Al Museo del Patrimonio Industriale, Fornace Galotti di Bologna, fino al 31 maggio

Vista d’insieme di una delle due sezioni della Mostra - Museo del Patrimonio Industriale, Archivio fotografico. Foto R. Bertuzzi

Due motobiciclette M.M. 125 da competizione: tipo Milano-Taranto del 1925 (a destra) e tipo Monza del 1926 Museo del Patrimonio Industriale, Archivio fotografico. Foto R. Bertuzzi
La M.M. della quale Mezzetti fu fondatore, è stata nella prima metà del ‘900 la più importante azienda motociclistica bolognese arrivando ad impiegare 80 operai nella realizzazione di moto eccellenti nelle prestazioni, veloci, affidabili, eleganti.
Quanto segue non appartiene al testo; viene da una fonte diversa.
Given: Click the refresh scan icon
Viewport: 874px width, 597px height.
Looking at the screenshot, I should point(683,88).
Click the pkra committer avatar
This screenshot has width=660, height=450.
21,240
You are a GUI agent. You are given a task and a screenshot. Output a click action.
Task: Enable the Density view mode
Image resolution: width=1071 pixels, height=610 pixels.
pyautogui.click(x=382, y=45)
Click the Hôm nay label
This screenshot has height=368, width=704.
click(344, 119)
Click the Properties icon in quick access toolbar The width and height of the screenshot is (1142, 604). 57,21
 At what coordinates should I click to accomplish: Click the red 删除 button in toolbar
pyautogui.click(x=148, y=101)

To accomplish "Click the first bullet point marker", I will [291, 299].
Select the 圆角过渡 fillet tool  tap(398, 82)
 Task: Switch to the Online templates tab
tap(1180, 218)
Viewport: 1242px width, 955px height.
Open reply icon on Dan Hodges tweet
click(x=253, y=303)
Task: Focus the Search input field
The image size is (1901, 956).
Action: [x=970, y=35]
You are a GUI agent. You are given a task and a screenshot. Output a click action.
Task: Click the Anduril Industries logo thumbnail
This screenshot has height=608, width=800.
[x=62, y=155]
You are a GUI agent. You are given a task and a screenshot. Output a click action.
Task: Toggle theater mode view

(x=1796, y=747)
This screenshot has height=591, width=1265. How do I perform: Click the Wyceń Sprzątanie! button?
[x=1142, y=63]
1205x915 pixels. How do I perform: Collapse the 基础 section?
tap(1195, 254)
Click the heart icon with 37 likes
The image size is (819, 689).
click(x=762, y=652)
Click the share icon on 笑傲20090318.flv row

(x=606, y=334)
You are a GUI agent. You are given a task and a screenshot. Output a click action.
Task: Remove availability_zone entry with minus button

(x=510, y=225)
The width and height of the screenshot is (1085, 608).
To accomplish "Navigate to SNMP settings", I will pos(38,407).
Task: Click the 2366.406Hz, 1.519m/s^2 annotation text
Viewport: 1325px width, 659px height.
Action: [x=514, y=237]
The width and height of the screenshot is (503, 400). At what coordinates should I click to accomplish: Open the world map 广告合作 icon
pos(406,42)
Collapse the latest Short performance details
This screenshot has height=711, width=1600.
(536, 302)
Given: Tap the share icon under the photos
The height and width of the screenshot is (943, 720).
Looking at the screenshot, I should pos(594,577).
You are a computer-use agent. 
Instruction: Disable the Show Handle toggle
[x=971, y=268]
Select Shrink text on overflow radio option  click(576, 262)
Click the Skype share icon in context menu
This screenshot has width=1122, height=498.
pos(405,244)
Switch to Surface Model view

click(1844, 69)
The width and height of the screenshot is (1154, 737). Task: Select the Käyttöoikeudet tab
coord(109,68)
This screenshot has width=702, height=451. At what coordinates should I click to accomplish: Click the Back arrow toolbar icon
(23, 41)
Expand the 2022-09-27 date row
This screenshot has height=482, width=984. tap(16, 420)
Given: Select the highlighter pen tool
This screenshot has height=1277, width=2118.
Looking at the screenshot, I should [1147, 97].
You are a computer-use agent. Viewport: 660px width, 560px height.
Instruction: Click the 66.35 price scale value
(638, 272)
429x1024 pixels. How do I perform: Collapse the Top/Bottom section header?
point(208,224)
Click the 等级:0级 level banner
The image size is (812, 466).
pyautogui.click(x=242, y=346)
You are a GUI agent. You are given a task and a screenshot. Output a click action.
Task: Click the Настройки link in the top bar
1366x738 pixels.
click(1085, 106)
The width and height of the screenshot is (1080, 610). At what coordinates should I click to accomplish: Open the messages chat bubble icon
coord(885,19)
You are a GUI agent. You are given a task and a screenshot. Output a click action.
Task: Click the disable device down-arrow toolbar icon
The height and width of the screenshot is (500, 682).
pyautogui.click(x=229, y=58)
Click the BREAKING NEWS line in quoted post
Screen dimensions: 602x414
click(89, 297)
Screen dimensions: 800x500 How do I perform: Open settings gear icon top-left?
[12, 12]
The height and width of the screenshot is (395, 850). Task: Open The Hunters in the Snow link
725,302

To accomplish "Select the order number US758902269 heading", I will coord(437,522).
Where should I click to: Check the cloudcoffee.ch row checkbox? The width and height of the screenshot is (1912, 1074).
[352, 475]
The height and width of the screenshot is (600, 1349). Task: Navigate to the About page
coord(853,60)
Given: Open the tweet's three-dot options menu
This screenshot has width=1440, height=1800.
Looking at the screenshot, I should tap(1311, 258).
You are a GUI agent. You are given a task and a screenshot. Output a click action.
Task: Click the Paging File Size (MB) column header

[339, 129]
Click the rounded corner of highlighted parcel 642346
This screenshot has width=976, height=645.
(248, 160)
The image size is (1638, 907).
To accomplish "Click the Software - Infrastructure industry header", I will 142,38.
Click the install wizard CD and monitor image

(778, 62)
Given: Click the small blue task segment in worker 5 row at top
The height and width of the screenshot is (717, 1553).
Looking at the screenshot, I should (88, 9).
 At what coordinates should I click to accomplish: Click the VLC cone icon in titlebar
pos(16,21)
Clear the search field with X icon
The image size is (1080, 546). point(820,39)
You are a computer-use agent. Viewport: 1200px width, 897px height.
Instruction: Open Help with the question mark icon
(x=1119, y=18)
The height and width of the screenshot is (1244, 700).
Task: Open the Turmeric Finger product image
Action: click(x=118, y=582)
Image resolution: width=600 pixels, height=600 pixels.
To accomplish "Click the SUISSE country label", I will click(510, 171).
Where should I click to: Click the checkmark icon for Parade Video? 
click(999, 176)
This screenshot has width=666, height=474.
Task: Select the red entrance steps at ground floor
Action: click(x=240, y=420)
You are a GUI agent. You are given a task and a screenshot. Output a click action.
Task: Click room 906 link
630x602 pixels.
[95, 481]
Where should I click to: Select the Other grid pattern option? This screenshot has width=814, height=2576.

Il successo commerciale era stato favorito da quello sportivo che l’aveva vista rivaleggiava con le grandi marche nazionali conquistando 461 podi con 264 vittorie dal 1924 al 1957, 7 Campionati Italiani Piloti e Marche, 10 Record Mondiali Velocità. Dal punto di vista costruttivo fin dagli inizi la M.M., esempio unico a Bologna, si era caratterizzata per lo studio di progetto e la realizzazione di tutte le parti più significative dei suoi modelli, dal motore alla ciclistica. La competenza e la predisposizione all’innovazione di Mario Mazzetti avevano fatto si che le sue moto impiegassero soluzioni innovative, spesso precorritrici nel panorama motoristico nazionale. Tra il 1924 e il 1942 erano stati ben 9 i dispositivi originali da lui ideati, 7 dei quali brevettati, tutti utilizzati sulle M.M.: motore, camera di combustione, cambio, frizione, pompa dell’olio, forcella telescopica idraulica. Ma, a riprova della sua versatilità, egli aveva costruito anche una monoposto di piccola cilindrata, perduta sotto un bombardamento, e progettato un motore stellare per aereo.